Seminar Announcement: Damla Soyer

The Department of Interior Architecture and Environmental Design invites you to a seminar by Damla Soyer.

Title: From Body-Objects to Micro-Architectures: Rethinking Interior Architecture Beyond Enclosure

Date: June 16, 2026 (Tuesday)
Time: 13:30–14:30
Venue: FF Building, FB22

Abstract

Architectural discourse has traditionally attributed spatial identity to enclosure, structure, and typology. Yet many environments that shape everyday urban life derive their identity not from walls, but from configurations of objects, bodies, activities, and cultural codes.

This seminar argues that interior architecture should be understood through this configurational layer, wherever it emerges—whether in a body-attached artifact, a working apparatus, a threshold condition, or an inhabited room. Through Configurational Threshold Analysis and case studies from Seoul and İstanbul, the presentation explores how spatial identity is produced beyond conventional architectural boundaries.

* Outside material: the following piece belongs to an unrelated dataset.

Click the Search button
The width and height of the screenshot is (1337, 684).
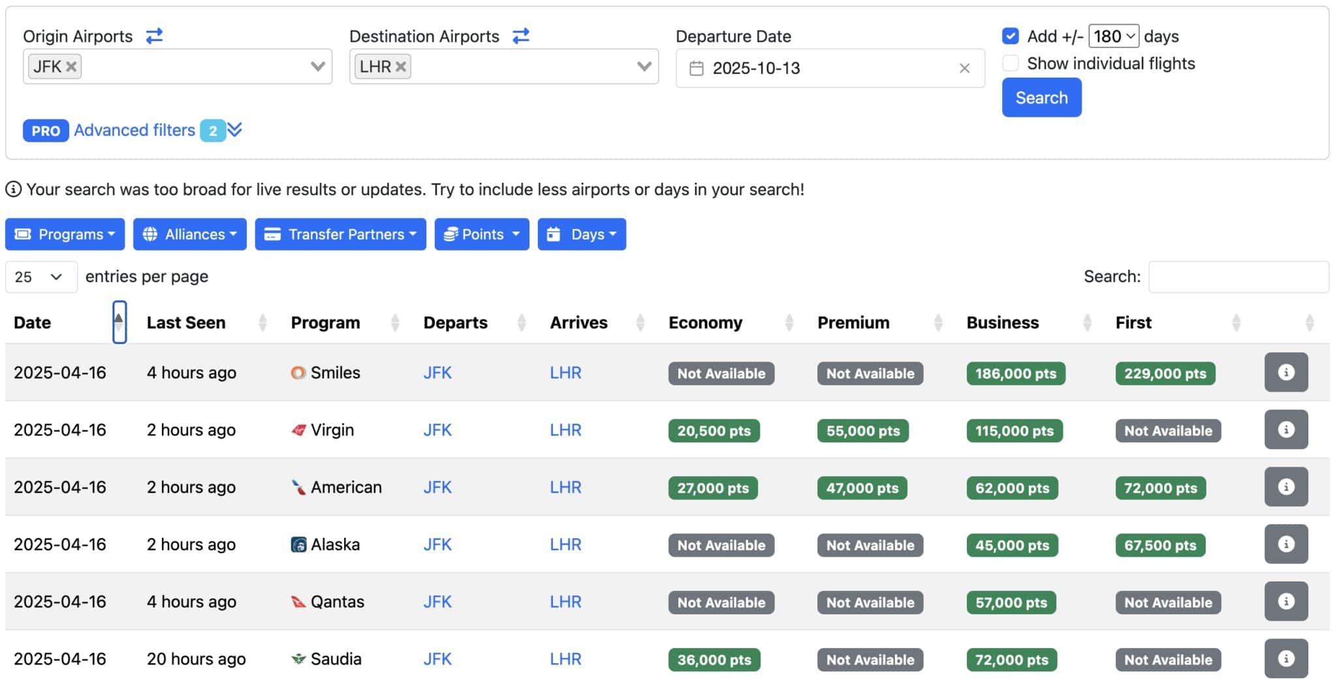(x=1041, y=97)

The discussion extends further to emerging research integrating digital fabrication and AI-assisted design.

Short Bio

Damla Soyer is a design researcher and interior architect based in Seoul. She received her PhD in Design Studies from Hongik University, where her dissertation examined cultural experiences of design through comparative research between Korea and Türkiye.

Her current work develops the concept of Micro-Architecture as a framework for understanding how spatial identity emerges through non-structural configurations of objects, bodies, and activities. Her recent research further explores computational design and AI-augmented spatial systems.